La phrase du jour

“"Si le théâtre oublie le monde, le monde finira pas oublier le théâtre". Bertolt Brecht



mercredi 7 août 2013

Mes lectures du moment

La langue de ma mère de Tom Lanoye 
Editions de la différence.


Résumé: Comme le dit le titre, l’auteur flamand Tom LANOYE raconte la vie de sa mère dans un roman foisonnant. Sa mère à la suite de plusieurs accidents cérébraux, a perdu sa langue, sa dignité, et la vie. 
C’est l’occasion de dresser le portrait de sa famille, de son enfance. Le récit de sa vie passée dans le Pays de Waas dans la boucherie que tient son père. 
L'auteur fait de la Belgique un portrait fort tendre et attachant.

Extrait : Elle et moi. Une seule fois nous fûmes ensemble sur les planches. Dans notre Théâtre Muncipal. Dans 'ils étaient tous mes fils' d'Arthur Miller. J'ai dix ans et j'ai une réliqje. Elle tient l'un des rôles principaux.
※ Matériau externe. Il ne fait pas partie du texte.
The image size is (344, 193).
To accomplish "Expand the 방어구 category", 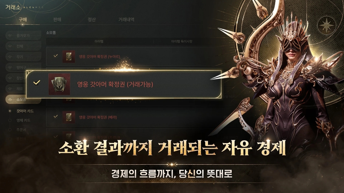I will pyautogui.click(x=23, y=67).
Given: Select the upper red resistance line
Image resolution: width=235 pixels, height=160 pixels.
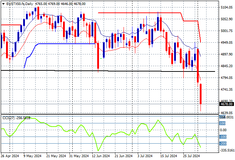Looking at the screenshot, I should [x=139, y=13].
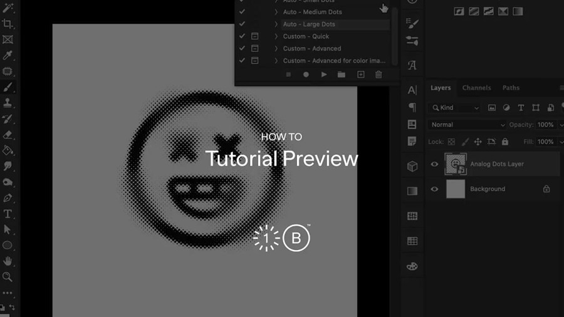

Nous nous tuons à répéter devant la table à repasser mais elle dit qu'une fois dans la salle de répétition il faudra que j'écoute le metteur en scène. Et au salut après la représentation, il ne faut pas que je vienne près d'elle pour lui tenir la main. Je dois rester de l'autre côté et prendre la main de celui qui est mon père dans la scène. Elle m'enseigne qu'une bonne pièce de théâtre dure encore un peu après la fin, quand les applaudissements retentissent et que les acteurs s'inclinent tous ensemble. Il ne faut pas immédiatement rejeter le public dans sa réalité. 'The show must go on' aussi longtemps que possible.
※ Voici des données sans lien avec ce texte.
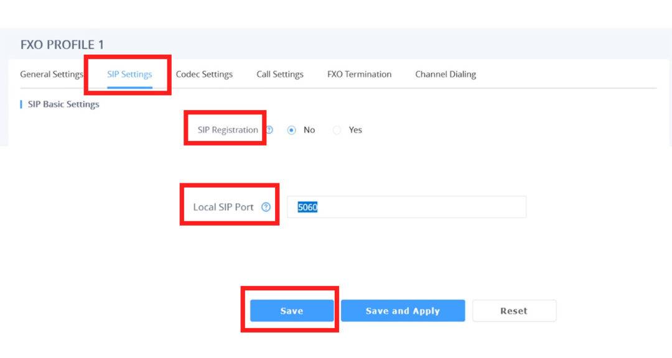Screen dimensions: 672x358
Task: Apply changes with Save and Apply
Action: (x=403, y=311)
Mon avis: C'est un livre touchant, parfois grinçant. Sprakeloos en est le titre original en néerlandais. Cela veut dire littéralement sans parole. 
Le lecteur comprend vite le destin tragique de cette femme instruite pour l'époque, bavarde, pleine de vie et de verve qui pratique le théâtre amateur. La parole c'est sa façon d'être sur le devant de la scène. Au théâtre, dans sa boutique, dans sa maison.


Cette femme, cette mère incarne la parole, abondante comme une pluie de printemps. L'écriture de Tom Lanoye restitue cette abondance par des collections de mots. De phrases riches, bavardes dirais-je, moi qui aime tant l'économie en littérature. 
L'auteur revendique cette abondance je cite :

"Je regrette beaucoup mais je dis non aux écrits scrupuleusement parcimonieux. Même pas par vocation ou par élan doctrinaire. Je dis non parce que l’anorexie dans l’écriture serait une trahison à l’égard de mes sujets et de leur environnement. (…) S’il existe dix termes pour un seul et même phénomène, pourquoi donc quelqu’un comme moi n’en utiliserait qu’un au lieu de tous les dix? "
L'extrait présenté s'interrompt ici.